According to TruthOut, right-wing religious entities have been represented by number of advocate groups like the Alliance Defending Freedom, the Thomas More Society and the Liberty Counsel.

Since the beginning of the pandemic, they have worked on behalf of right-wing religious organizations to incorporate measures that compliment their agenda while disregarding law and policy.

As a result of those efforts, the U.S. Supreme Court ruled in favor of the Bible groups, insisting "government regulations are not neutral and generally applicable, and therefore trigger strict scrutiny under the Free Exercise Clause, whenever they treat any comparable secular activity more favorably than religious exercise."

The Columbia Law School's Law, Rights and Religion Project had released a new report laying out how the Supreme Court justices ultimately "elevated religion above just about every other right, including free speech and racial equality."

"The failure of the government to grant religious objectors an exemption from nearly any law or policy now amounts to religion-based discrimination, no matter the importance of the public interest being protected by the law — even the public's interest in staying healthy during a global pandemic," concludes the report, titled, "We The People (of Faith): The Supremacy of Religious Rights in the Shadow of a Pandemic." "Under this broad conception of religious liberty, policymakers could be constitutionally required to exempt religious adherents from regulations enacted to protect labor and workers' rights, public health, civil rights, and other critical policy goals."

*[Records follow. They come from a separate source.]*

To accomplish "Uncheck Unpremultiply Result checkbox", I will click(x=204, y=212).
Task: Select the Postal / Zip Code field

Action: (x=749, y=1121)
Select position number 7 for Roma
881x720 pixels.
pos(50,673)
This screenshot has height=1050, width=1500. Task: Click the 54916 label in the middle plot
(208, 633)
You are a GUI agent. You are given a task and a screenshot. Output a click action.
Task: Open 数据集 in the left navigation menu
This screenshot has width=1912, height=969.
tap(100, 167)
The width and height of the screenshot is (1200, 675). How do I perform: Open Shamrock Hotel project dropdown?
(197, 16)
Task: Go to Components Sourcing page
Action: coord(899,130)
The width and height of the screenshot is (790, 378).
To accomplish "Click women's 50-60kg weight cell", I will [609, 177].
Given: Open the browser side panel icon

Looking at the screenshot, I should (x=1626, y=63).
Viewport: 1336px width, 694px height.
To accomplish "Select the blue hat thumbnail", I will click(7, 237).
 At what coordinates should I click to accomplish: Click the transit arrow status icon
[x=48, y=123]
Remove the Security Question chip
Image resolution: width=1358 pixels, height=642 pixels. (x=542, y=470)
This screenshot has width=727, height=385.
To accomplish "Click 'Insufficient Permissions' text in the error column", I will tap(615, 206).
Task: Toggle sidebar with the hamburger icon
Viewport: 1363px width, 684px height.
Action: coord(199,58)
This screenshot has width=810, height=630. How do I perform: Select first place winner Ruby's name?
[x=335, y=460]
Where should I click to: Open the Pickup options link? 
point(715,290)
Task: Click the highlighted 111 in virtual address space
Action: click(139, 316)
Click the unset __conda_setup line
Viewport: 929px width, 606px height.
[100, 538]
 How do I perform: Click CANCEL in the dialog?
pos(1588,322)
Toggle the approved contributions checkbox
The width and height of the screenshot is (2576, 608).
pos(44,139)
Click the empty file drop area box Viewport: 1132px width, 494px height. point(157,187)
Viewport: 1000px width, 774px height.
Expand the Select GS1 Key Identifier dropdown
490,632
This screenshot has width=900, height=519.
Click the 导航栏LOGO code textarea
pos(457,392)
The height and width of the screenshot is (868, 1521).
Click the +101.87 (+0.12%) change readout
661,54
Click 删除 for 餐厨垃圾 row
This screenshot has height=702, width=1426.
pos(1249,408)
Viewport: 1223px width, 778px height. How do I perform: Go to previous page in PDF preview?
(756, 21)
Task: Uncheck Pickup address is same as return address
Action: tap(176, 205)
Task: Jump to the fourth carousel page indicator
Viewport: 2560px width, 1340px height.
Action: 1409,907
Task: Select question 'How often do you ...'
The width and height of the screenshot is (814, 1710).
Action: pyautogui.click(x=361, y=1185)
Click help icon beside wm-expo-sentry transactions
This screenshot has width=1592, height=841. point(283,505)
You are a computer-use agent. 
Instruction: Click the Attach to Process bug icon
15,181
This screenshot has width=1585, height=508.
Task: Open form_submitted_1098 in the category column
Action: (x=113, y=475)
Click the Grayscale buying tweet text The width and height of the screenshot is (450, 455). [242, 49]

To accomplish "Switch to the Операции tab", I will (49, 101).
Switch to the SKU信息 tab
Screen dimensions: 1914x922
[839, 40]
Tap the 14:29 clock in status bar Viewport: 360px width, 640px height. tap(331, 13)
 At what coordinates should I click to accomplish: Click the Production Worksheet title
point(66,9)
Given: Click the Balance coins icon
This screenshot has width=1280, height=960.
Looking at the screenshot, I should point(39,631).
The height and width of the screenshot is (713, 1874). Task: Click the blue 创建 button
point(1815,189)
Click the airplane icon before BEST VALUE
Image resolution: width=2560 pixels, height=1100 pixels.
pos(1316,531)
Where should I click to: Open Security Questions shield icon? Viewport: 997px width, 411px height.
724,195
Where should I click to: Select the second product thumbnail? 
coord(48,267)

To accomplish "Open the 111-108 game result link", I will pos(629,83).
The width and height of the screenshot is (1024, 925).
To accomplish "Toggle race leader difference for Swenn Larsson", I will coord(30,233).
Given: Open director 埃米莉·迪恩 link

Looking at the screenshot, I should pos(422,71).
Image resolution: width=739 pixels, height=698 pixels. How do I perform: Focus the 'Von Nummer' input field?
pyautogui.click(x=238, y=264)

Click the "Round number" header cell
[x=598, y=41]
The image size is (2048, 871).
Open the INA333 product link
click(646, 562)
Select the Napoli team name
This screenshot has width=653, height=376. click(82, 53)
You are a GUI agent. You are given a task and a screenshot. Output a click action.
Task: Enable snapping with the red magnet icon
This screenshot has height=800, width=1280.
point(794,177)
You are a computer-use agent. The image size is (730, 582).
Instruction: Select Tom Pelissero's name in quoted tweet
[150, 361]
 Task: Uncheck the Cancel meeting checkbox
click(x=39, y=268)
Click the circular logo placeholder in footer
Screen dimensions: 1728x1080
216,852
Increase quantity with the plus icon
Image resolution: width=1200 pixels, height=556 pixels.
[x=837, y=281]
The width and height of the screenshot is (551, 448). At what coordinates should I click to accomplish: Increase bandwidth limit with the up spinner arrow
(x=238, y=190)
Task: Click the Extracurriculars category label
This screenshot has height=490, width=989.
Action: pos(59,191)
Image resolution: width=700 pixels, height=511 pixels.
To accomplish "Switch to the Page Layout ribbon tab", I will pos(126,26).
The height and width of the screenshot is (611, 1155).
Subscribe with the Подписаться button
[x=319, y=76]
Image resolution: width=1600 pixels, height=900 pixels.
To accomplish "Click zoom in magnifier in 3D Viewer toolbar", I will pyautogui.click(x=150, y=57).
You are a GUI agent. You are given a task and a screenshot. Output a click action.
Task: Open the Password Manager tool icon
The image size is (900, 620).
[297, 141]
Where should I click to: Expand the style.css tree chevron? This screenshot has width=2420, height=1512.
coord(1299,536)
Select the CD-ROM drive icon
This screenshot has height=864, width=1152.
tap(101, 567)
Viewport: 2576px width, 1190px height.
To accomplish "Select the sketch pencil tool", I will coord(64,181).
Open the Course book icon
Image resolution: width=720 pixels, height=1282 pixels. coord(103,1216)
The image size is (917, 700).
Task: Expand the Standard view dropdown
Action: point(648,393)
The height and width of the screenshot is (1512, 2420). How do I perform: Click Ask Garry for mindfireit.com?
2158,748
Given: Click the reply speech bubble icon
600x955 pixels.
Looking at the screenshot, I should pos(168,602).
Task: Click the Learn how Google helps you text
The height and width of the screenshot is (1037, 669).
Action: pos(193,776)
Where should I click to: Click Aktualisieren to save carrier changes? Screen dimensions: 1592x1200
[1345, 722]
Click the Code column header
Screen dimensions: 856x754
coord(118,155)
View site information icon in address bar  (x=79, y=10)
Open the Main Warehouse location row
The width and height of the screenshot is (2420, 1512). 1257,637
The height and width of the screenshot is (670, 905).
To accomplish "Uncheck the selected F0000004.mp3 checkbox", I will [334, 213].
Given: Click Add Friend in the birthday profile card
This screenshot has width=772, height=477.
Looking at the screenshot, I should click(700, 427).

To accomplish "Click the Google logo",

"Freed from the baggage of the 'culture war,' conservative Christian groups managed to achieve unprecedented legal wins in the COVID cases without triggering a dramatic backlash," the authors wrote in the report. "One could therefore see this litigation campaign as a form of 'COVID opportunism,' using the pandemic as an opening to secure long-sought changes to religious liberty doctrine that will remain in effect even after the virus has subsided."